October 09, 2015 12:00 am | Updated 05:55 am IST - Kozhikode:

Arabian dish Mandi being served during a wedding party in Kozhikode.

Arabian dish Mandi being served during a wedding party in Kozhikode.

Biriyani is passé in Malabar’s wedding parties. Kabsa, Mandi, and Majboos are some of the favoured dishes now.

Like Shawarma, Shawaya and Khubuz, which came crossing the Arabian Sea to Kerala several years ago, these rice-meat combination dishes also came from Arabia.

According to observers, they first reached here through fast-food outlets and eateries started by the Gulf-returned cafeteria employees.

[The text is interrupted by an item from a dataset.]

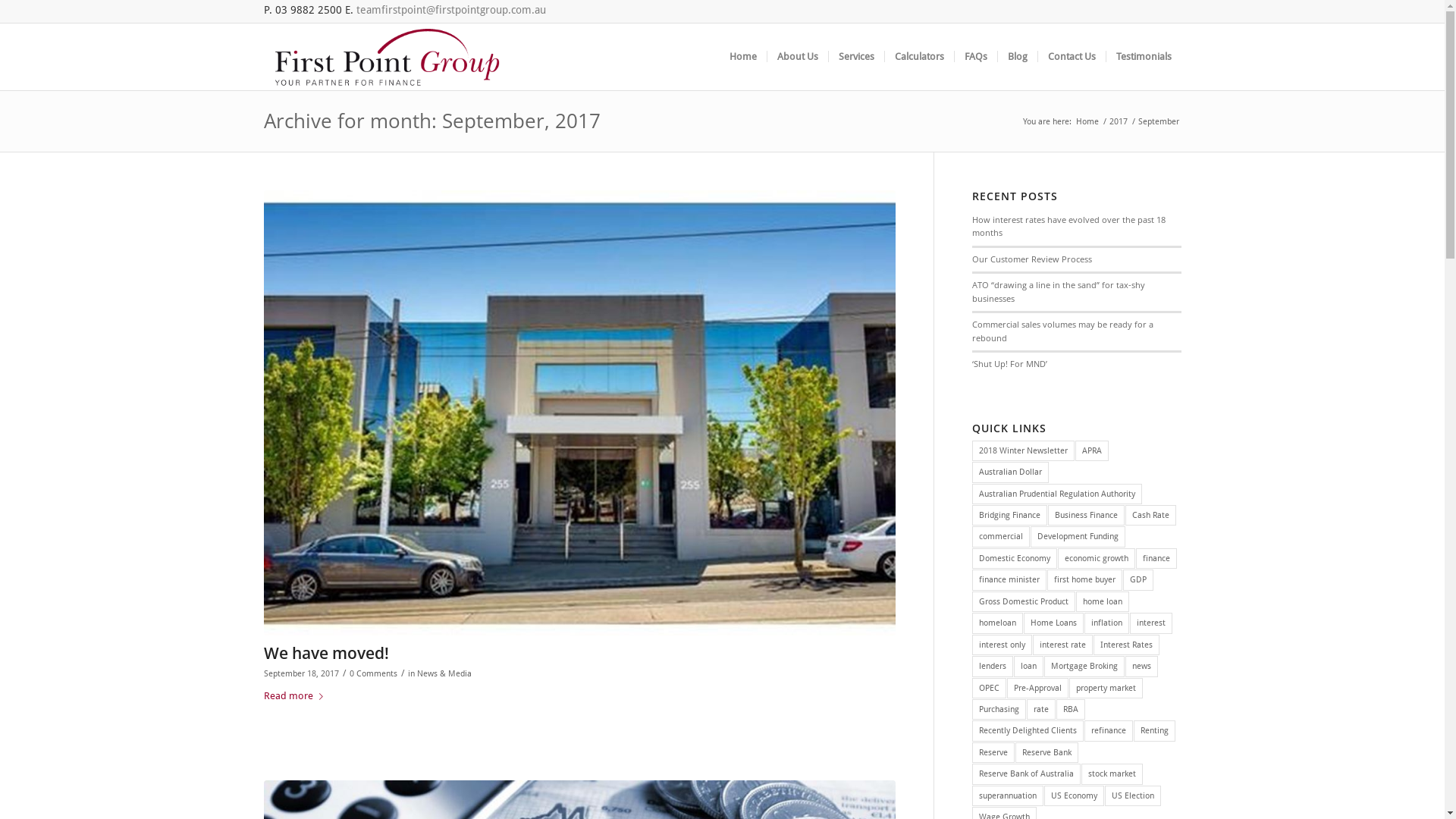  What do you see at coordinates (1068, 226) in the screenshot?
I see `'How interest rates have evolved over the past 18 months'` at bounding box center [1068, 226].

Of late, these dishes, which figure on the main course menu of the Gulf countries such as Saudi Arabia and Oman, have become widely popular in Malabar. They are not only served as prestige dishes on occasions such as weddings and family parties but also are cooked in the kitchens of the region, with ready-to-cook kits available in the market

Outwardly, all these food varieties will appear like variants of biriyani, which also is basically a rice-meat combination dish. However, they are different in taste, texture, and the way they are prepared. Mandi is a traditional Yemeni dish prepared with chicken and rice while Kabsa is its Saudi variant. Chicken Majboos is an Arabian rice dish similar to Kerala Biriyani. Some also call it Arabian chicken biriyani.

This migration of food varieties, according to writer and sociologist Hafiz Mohammed, is only natural to the Malabar region, where most of the households have at least one member employed in the Middle East. “It is only a continuation of the culinary influence Arabia has cast on Kerala for the past 30 years,” he says.

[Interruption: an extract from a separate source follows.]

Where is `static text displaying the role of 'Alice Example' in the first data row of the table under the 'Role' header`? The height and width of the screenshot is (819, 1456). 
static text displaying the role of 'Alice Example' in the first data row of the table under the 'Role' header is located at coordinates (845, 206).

Some wedding parties in Malabar, predominantly among the Muslim community, have both biriyani and Mandi served to the guests among other dishes.

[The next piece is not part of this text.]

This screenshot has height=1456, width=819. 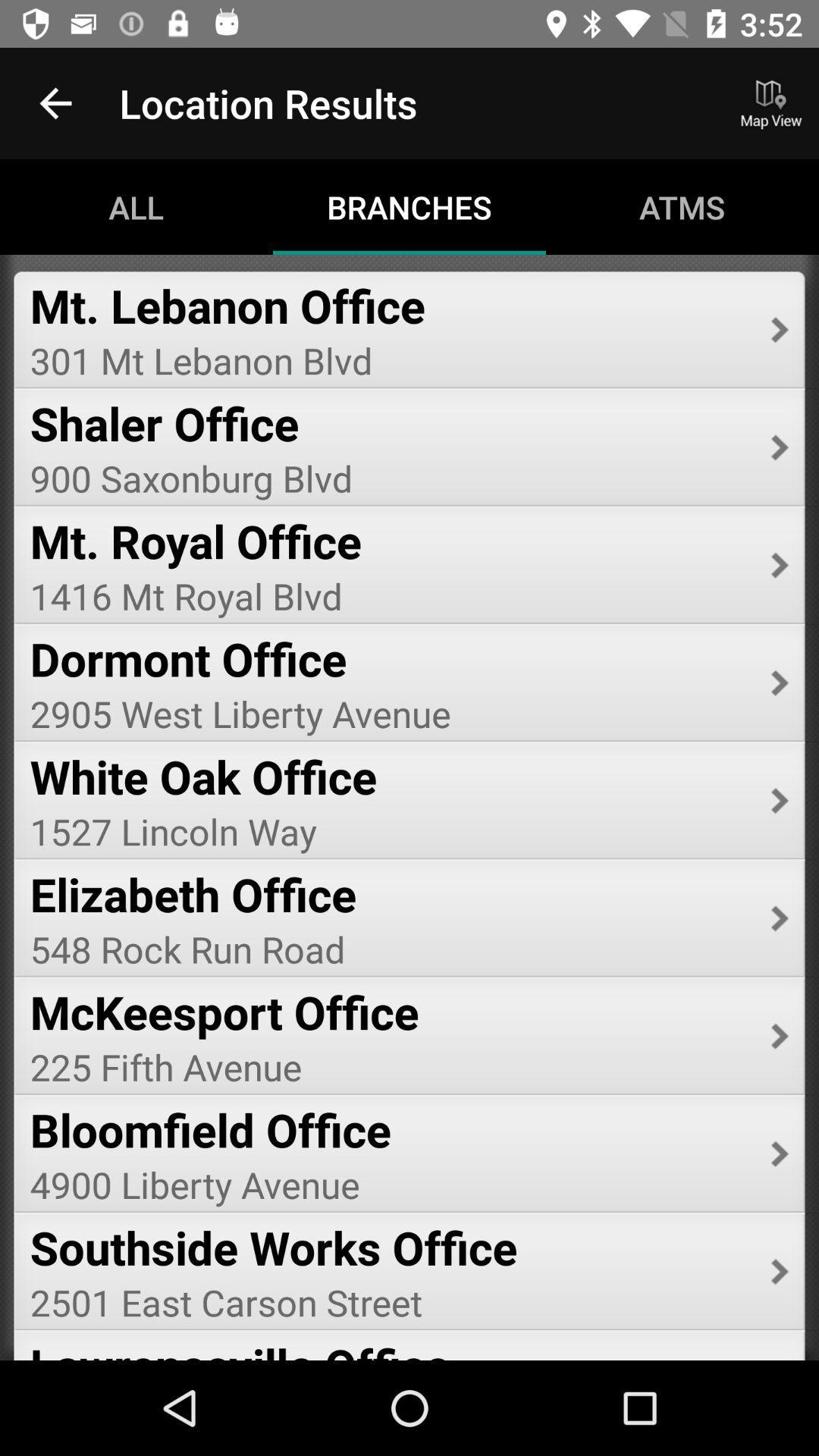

“It is almost a fad now to have Mandi or Kabsa served during wedding parties in Malabar now,” says Rameez Karakkattil, from Koduvally near here. Many affluent families served more than one Arabian dish during the parties these days.

Dr. Mohammed said it had almost become a status symbol.

“Chefs who can prepare these dishes are in demand now. It is a big dent on your profile if you don’t know how to cook these items these days,” says a much sought-after cook from Parathappoyil, near Mukkam, in Kozhikode.